Top

G K Vasan, BJP s latest interlocutor

CHENNAI: Tamil Maanila Congress (TMC) president G K Vasan has emerged as the latest interlocutor for the BJP-led NDA in Tamil Nadu, particularly entrusted with the task of negotiating with the disparate allies in finalizing seat-sharing arrangements and channelizing the so-called ‘anti-DMK’ votes to their coalition without letting them scatter in the 2024 Lok Sabha polls.

Though the BJP top brass has appointed AIADMK general secretary Edappadi K Palaniswami as the southern representative of NDA after the meeting of its 38 allies, Vasan is expected to be the de facto coordinator keeping the diverse parties and splinter groups in good humor, lest they drift towards the DMK camp.

Since the BJP top brass believes that the split in the AIADMK could possibly divide the party’s traditional vote bank from the times of M G Ramachandran and J Jayalalithaa with other leaders like O Panneerselvam, T T V Dinakaran and V K Sasikala taking away small slices from the big cake, it has been urging Palaniswami to take them altogether.

However, with Palaniswami and his acolytes in the parties adamant about not letting any of those three into the party, the BJP wants Vasan to ensure that they remain loyal to the BJP by holding talks with them. Similarly, Palaniswami is said to be not very keen on having the PMK and DMDK in its coalition as those two parties have a record of driving hard bargains in the past without bringing compensatory returns in the polls.

On the contrary, the BJP wants to harness every single vote against the DMK to amplify its support base as it was particularly about fielding at least nine candidates, including a couple of eminent leaders, from Tamil soil to dispel the prevalent myth that Tamil Nadu will always be its Achilles Heel.

While the DMDK was not invited to the recent NDA meeting of 38 allies in New Delhi, the PMK only sent a representative with the top honchos keeping off.
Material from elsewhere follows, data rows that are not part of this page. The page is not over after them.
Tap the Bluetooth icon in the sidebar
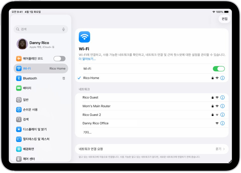The width and height of the screenshot is (241, 173). point(19,78)

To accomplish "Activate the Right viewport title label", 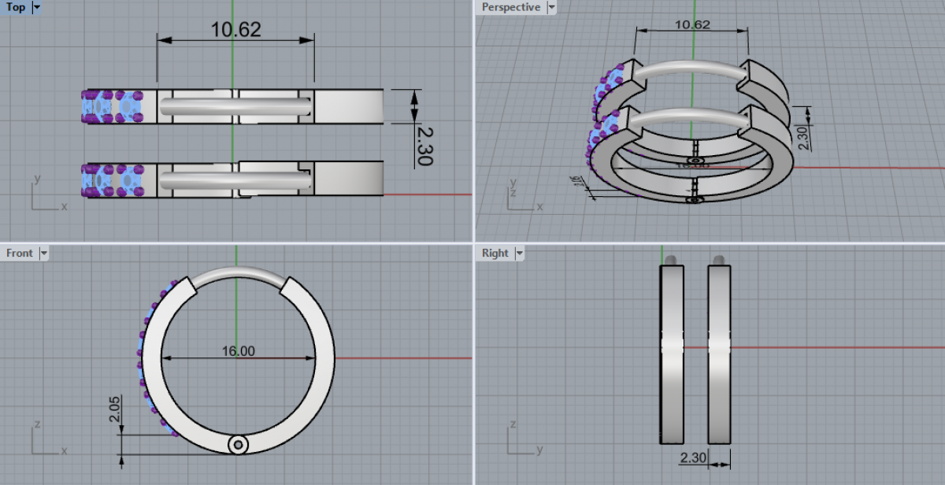I will coord(495,253).
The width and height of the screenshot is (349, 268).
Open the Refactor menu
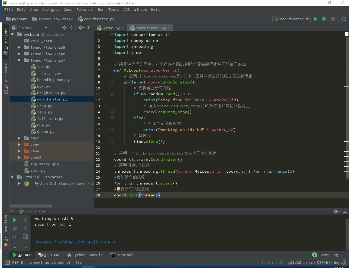point(85,9)
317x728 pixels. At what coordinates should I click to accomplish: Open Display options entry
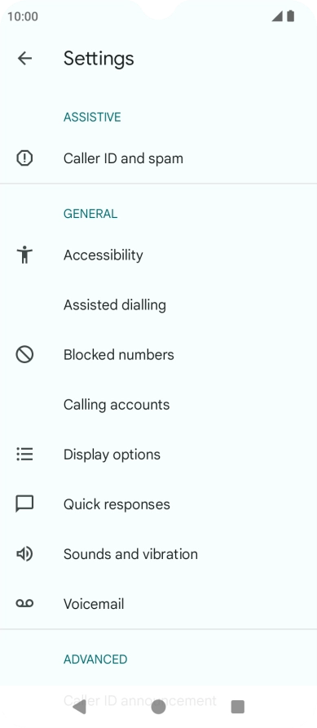click(158, 454)
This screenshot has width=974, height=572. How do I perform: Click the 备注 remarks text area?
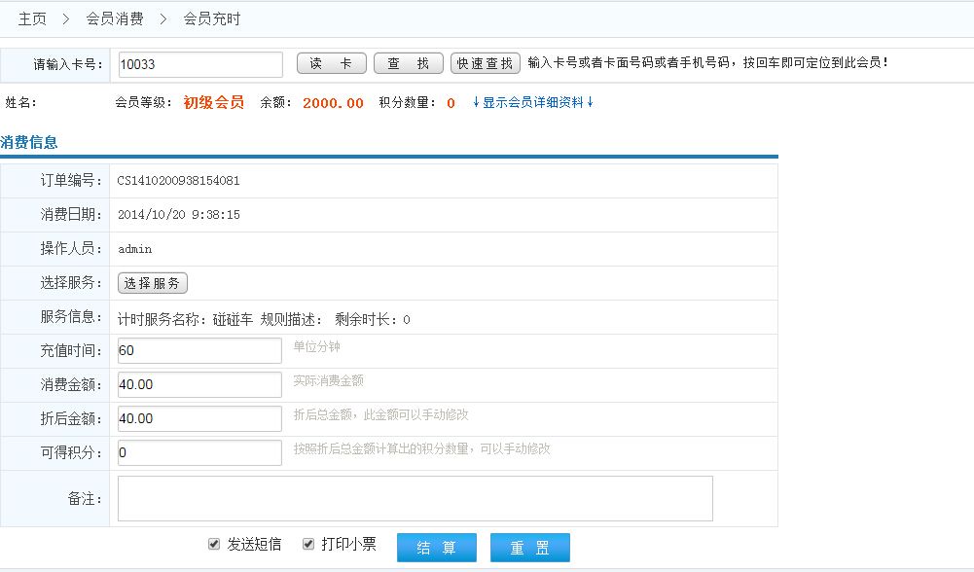415,498

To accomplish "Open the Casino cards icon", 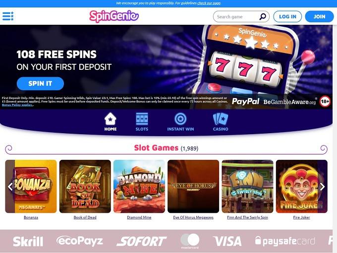I will (221, 119).
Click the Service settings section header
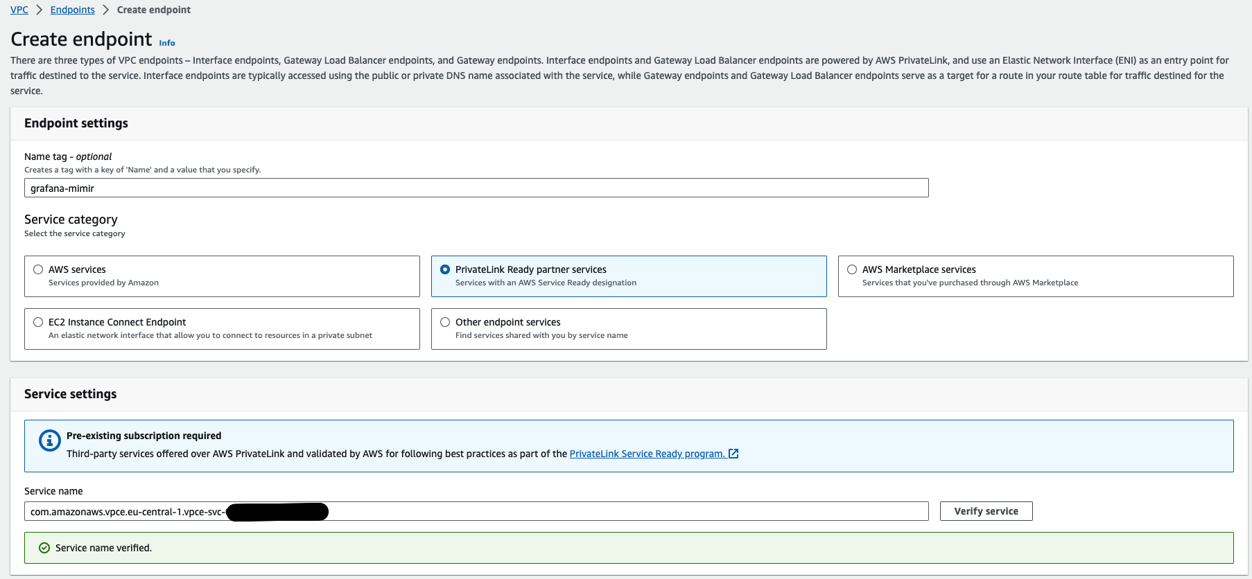Screen dimensions: 1252x579 click(x=71, y=394)
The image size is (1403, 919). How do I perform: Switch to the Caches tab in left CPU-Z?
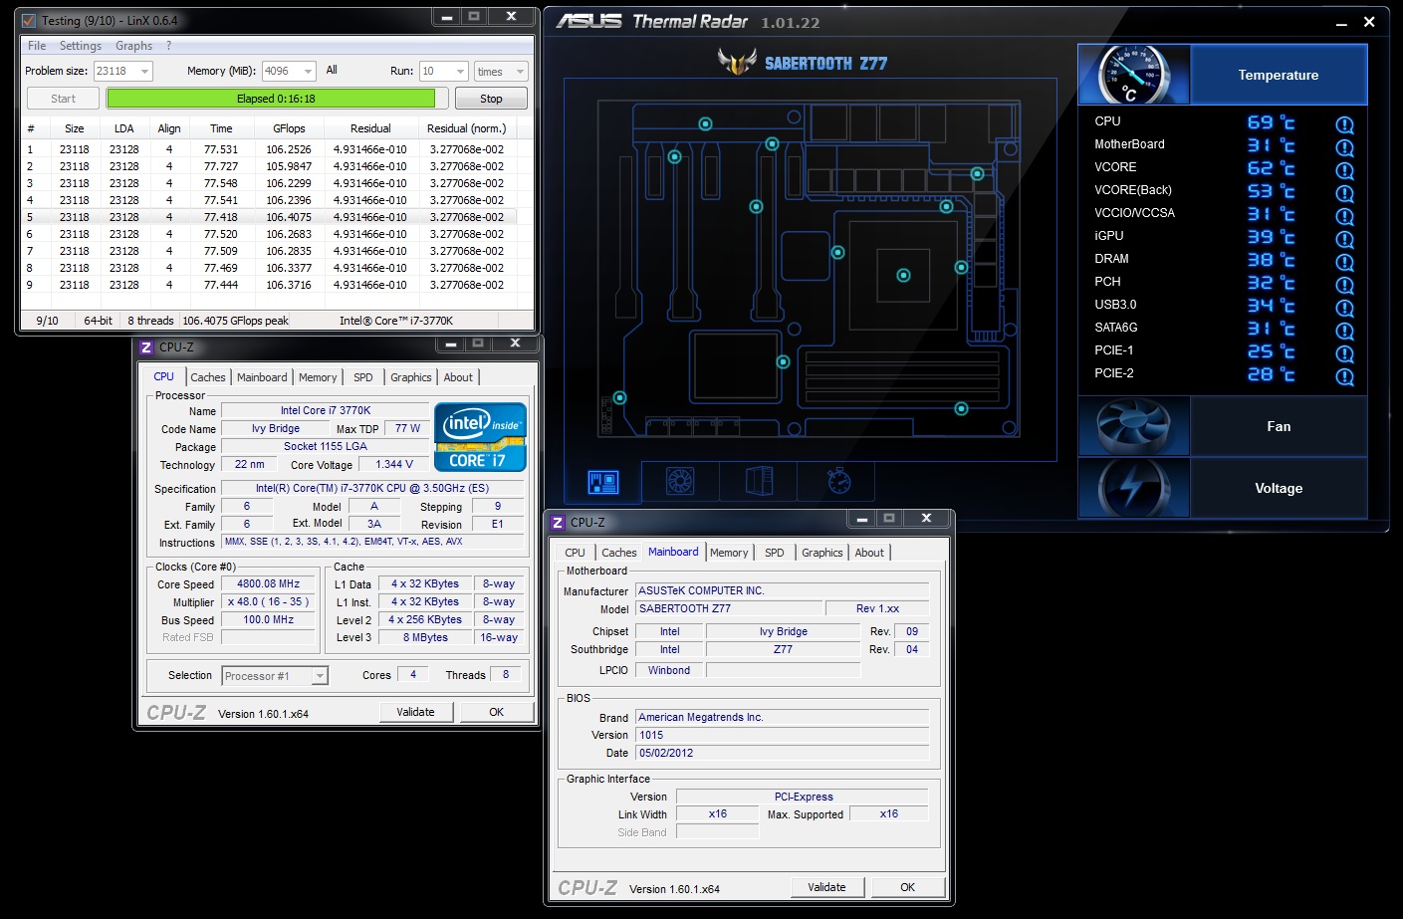(208, 377)
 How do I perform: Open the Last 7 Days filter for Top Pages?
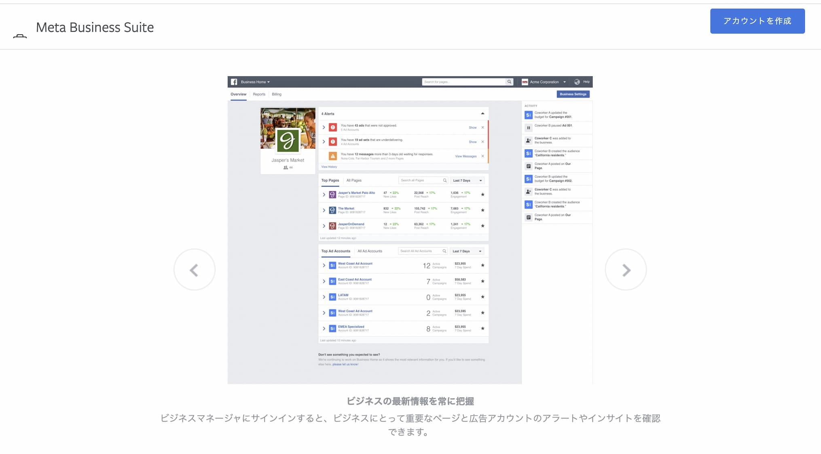(467, 180)
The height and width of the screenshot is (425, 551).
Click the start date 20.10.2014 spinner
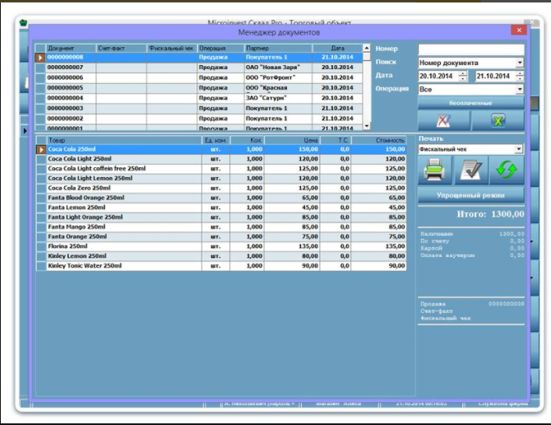462,76
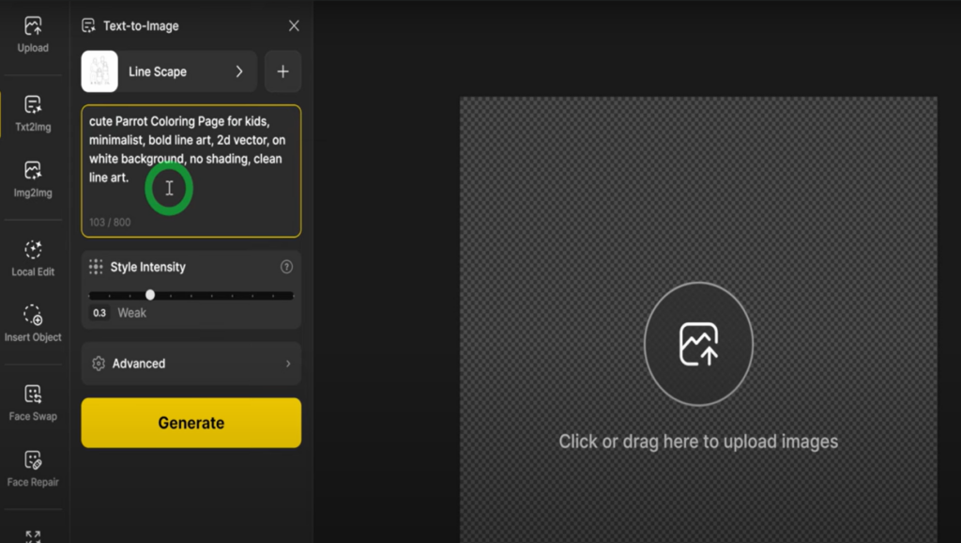Select the Txt2Img sidebar tool
Screen dimensions: 961x543
point(33,112)
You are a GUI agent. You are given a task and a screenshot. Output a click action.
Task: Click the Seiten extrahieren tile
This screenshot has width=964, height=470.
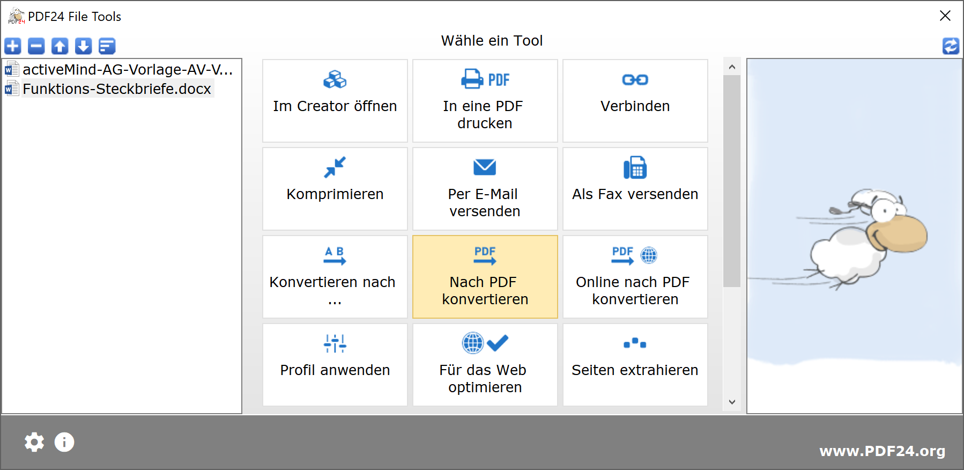point(635,365)
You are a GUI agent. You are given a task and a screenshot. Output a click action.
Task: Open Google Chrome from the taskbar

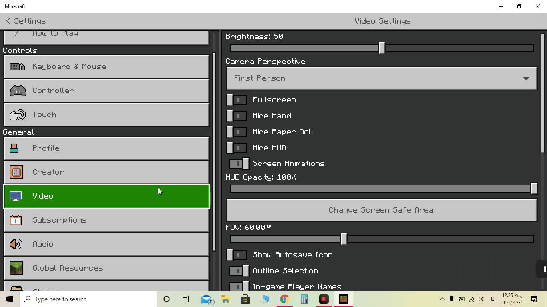(284, 299)
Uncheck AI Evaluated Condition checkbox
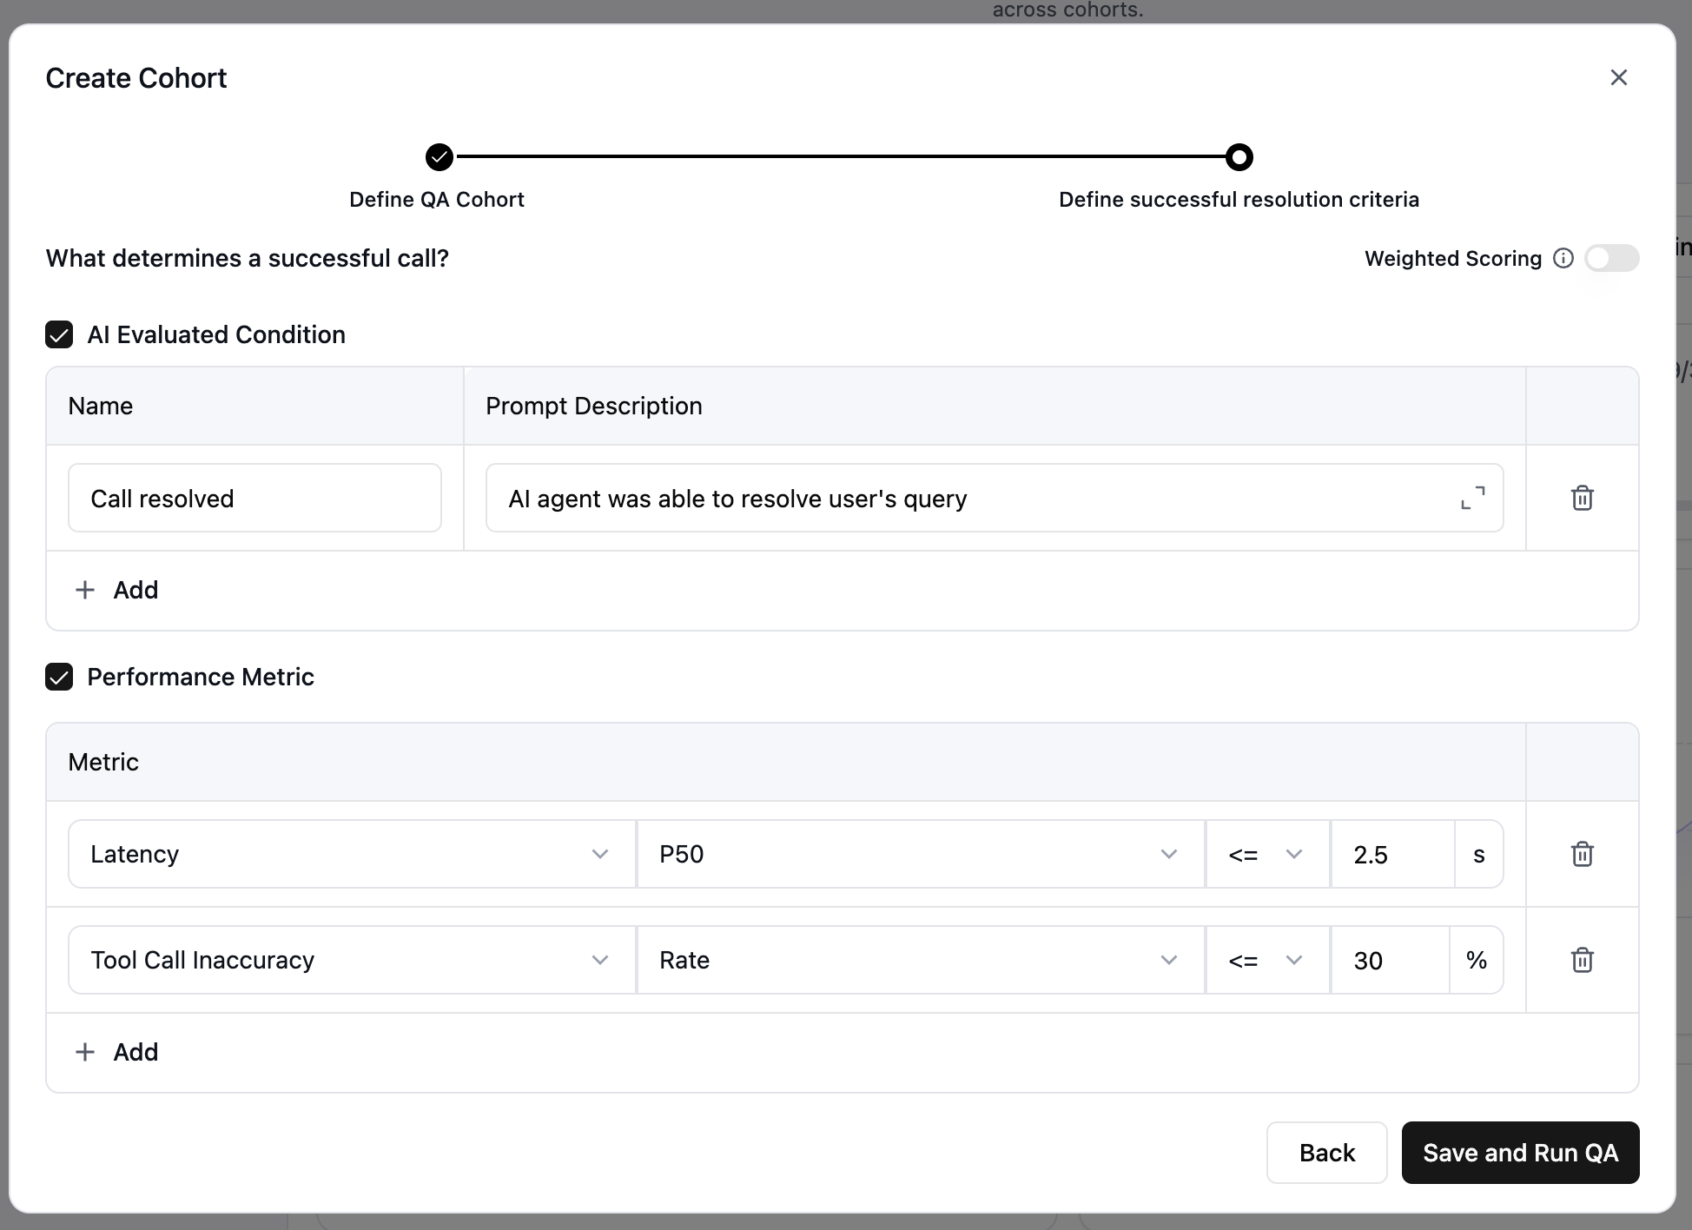Image resolution: width=1692 pixels, height=1230 pixels. coord(59,334)
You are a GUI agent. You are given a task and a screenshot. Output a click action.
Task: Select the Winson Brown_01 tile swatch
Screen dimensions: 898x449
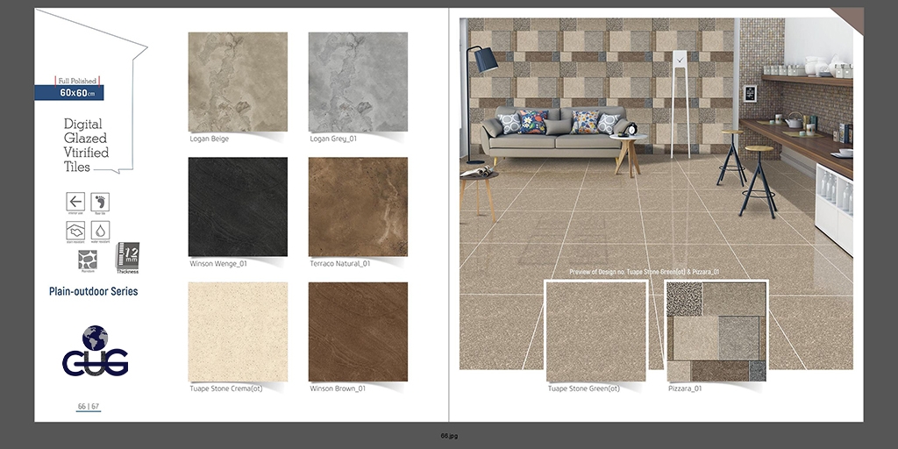(x=358, y=331)
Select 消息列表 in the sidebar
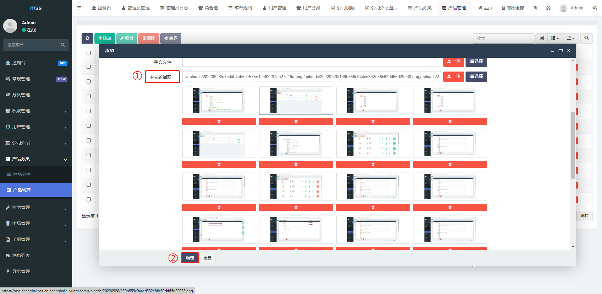The height and width of the screenshot is (294, 602). point(21,255)
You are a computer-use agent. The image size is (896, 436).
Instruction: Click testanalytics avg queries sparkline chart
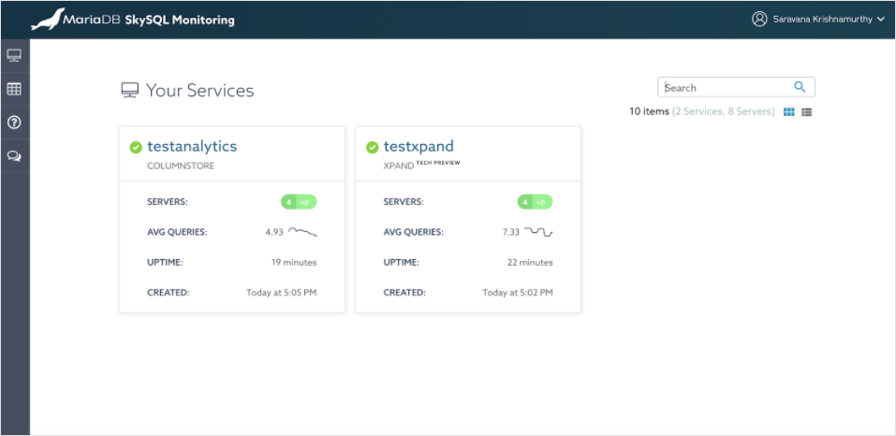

That was in sharp contrast to the party’s former president of over 25 years, G K Mani, attending Chief Minister M K Stalin’s meeting in Dharmapuri on Monday.

So, with the PMK possibly swinging either way – towards the AIADMK-BJP or the DMK-Congress – the BJP does not want to take a risk of letting the party get away from its clutches and feels that Vasan would be the right person to rein it in.

Vasan, who has not won a single election but had held top positions in the Government as Union Minister and in the Congress Party as TNCC president and national secretary, was identified by the BJP as a potential ally to be nurtured for the future at least in 2020 or even earlier when he broke away from the Congress in 2014.

Son of G K Moopanar, the veteran Congress leader of Tamil Nadu who staunchly refused to vote in favour of the Vajpayee-led government in 1999 making it clear that he was committed to secular ideals, even when the DMK went along with the BJP and tried to save the government, Vasan came into political limelight only in 2002 after the passing of his father.

Moopanar had broken away from the Congress in 1996 in protest against his high command’s decision to align with the AIADMK-led by J Jayalalithaa and formed the Tamil Maanila Congress (TMC) along with some senior party colleagues in the State and even just missed becoming the Prime Minister after his party, along with the DMK, romped home in the elections.

When he passed away in 2001, he was heading the TMC. So, the senior leaders of the TMC made his son, Vasan, who had held no position in government or party before that, succeed him as president. He merged the TMC with the Congress in the presence of Sonia Gandhi and a huge gathering at Madurai and grew in the party to get Rajya Sabha seats and ministerial berths.

However, in 2014, he broke away from the Congress and revived the TMC to remain in political obscurity till 2020 when an opportunity opened for the AIADMK to send three nominees to the Rajya Sabha. Ahead of that, Vasan had entered into an alliance with the AIADMK in 2019. But when the AIADMK allocated one Rajya Sabha seat to Vasan instead of choosing one of its own leaders, it was a surprise.

While the AIADMK did not officially clarify the reason for its choice of Vasan, whose party had no representation in the Assembly, the speculation then was that the BJP wanted the AIADMK to nominate him with a view to cultivating him as an enabler for its own entry into Tamil Nadu. Also, there was a rumour then that Vasan had met Prime Minister Narendra Modi a month earlier.